A new Mayor and some new, some old problems

• • • • • • • • • • March 2025 • • • • • • • • • •

Quentin Kopp
Quentin Kopp

“A government which robs Peter to pay Paul can always depend on the support of Paul.” Those are the cogent 1944 words of George Bernard Shaw in “Everybody’s Political What’s What?”

As our new mayor settles into Room 200 at City Hall, San Franciscans often ask me to grade his performance. He’s certainly chosen an extremely well-qualified person (Staci Slaughter) as his Chief of Staff. Slaughter replaces Sean Elsbernd, Esq., a former Supervisor (before ex-Mayor London Breed was elected). Slaughter is a long-time San Francisco Giants executive and daughter of Dan Walters of Cal Matters, who knows more about California politics and government than anyone in our state.

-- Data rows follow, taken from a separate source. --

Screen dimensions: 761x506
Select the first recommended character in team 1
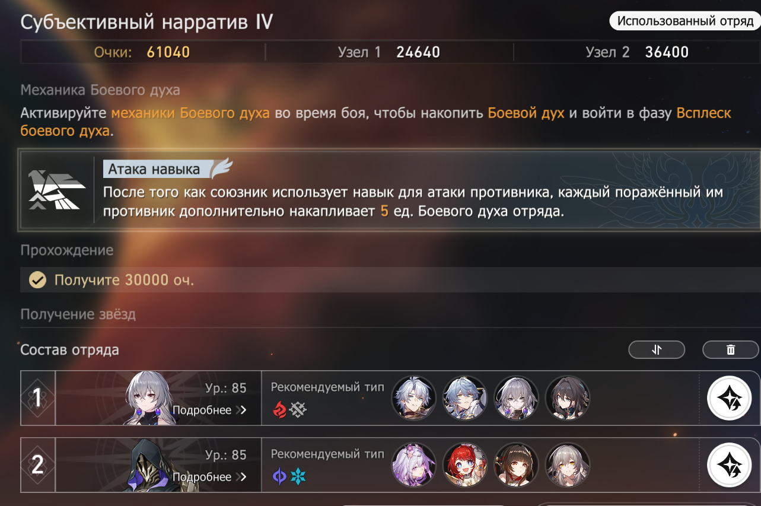413,398
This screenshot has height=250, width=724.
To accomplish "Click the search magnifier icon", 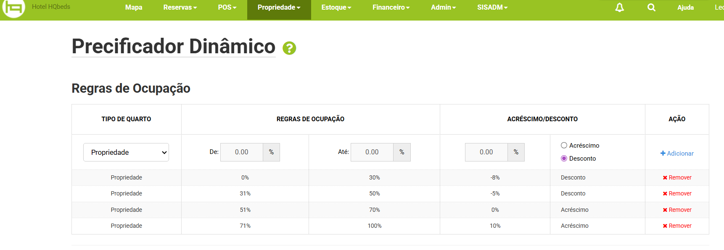I will pos(651,8).
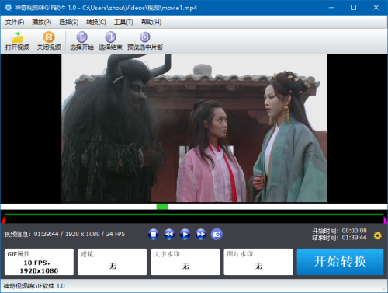Open settings via yellow gear icon
Image resolution: width=388 pixels, height=293 pixels.
pyautogui.click(x=377, y=235)
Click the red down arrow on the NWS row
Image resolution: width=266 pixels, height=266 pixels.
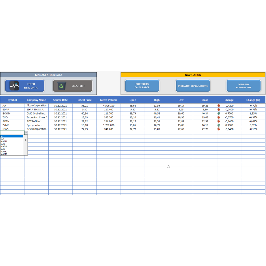218,129
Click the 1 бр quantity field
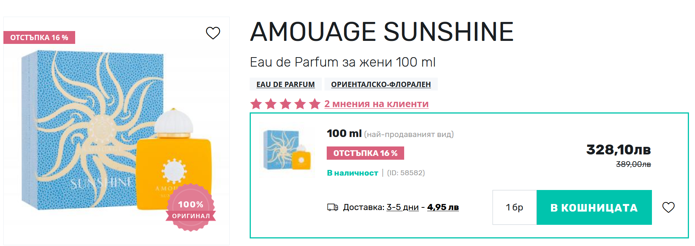This screenshot has height=246, width=695. [x=514, y=207]
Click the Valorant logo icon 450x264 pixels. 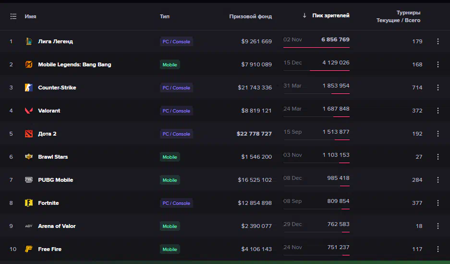[x=29, y=111]
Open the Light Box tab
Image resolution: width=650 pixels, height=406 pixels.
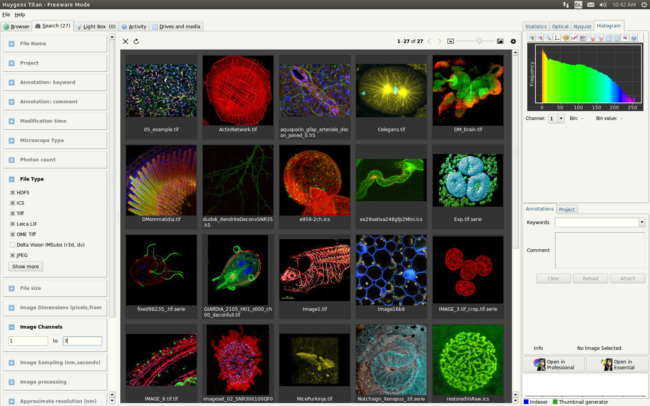coord(96,26)
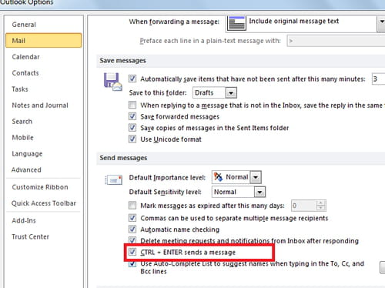The image size is (385, 288).
Task: Toggle Save copies in Sent Items folder
Action: [x=132, y=128]
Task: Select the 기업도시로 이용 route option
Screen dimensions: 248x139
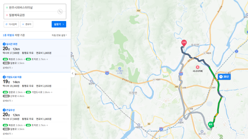Action: click(35, 89)
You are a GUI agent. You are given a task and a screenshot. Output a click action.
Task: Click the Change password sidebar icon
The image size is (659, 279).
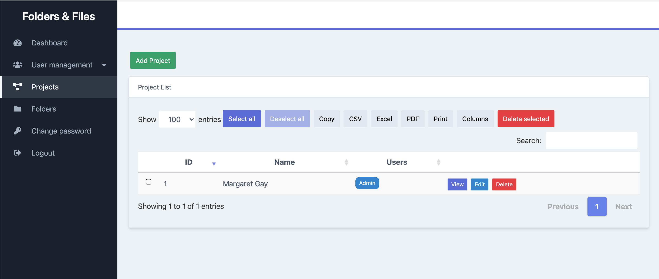[18, 131]

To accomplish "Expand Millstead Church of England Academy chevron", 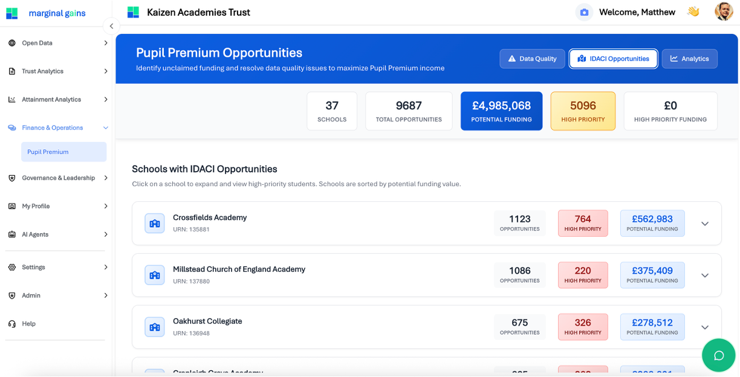I will (x=704, y=276).
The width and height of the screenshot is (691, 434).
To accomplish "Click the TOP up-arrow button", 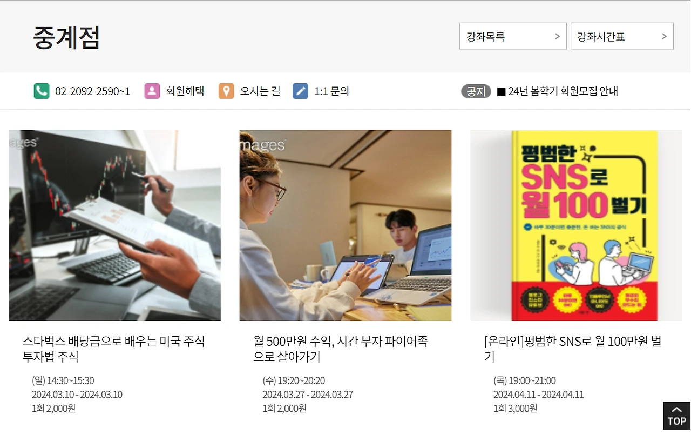I will tap(676, 416).
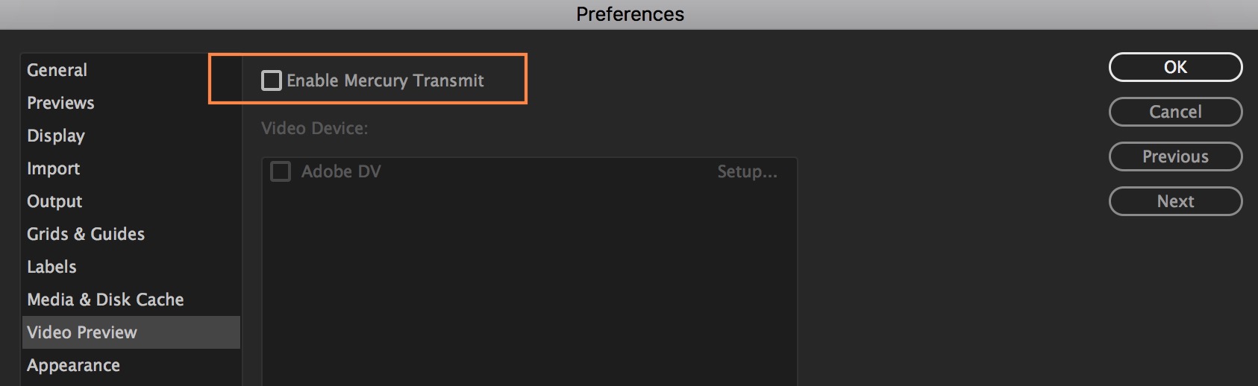This screenshot has height=386, width=1258.
Task: Click Next to advance to Appearance
Action: click(x=1175, y=201)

Mayor Dan Lurie, however, has acted twice in a questionable manner insofar as taxpayers are concerned. In January, almost as soon as he was sworn in as mayor, he unilaterally created four new jobs for so-called “policy directors” who recommend the creation or termination of city departments and positions. One newspaper reporter was reminded of then-Mayor Art Agnos, who created “deputy mayors” without voter approval. Later, as a State Senator, I led the successful Charter prohibition against “Deputy Mayors”, discarded by Charter “revision” in 1996.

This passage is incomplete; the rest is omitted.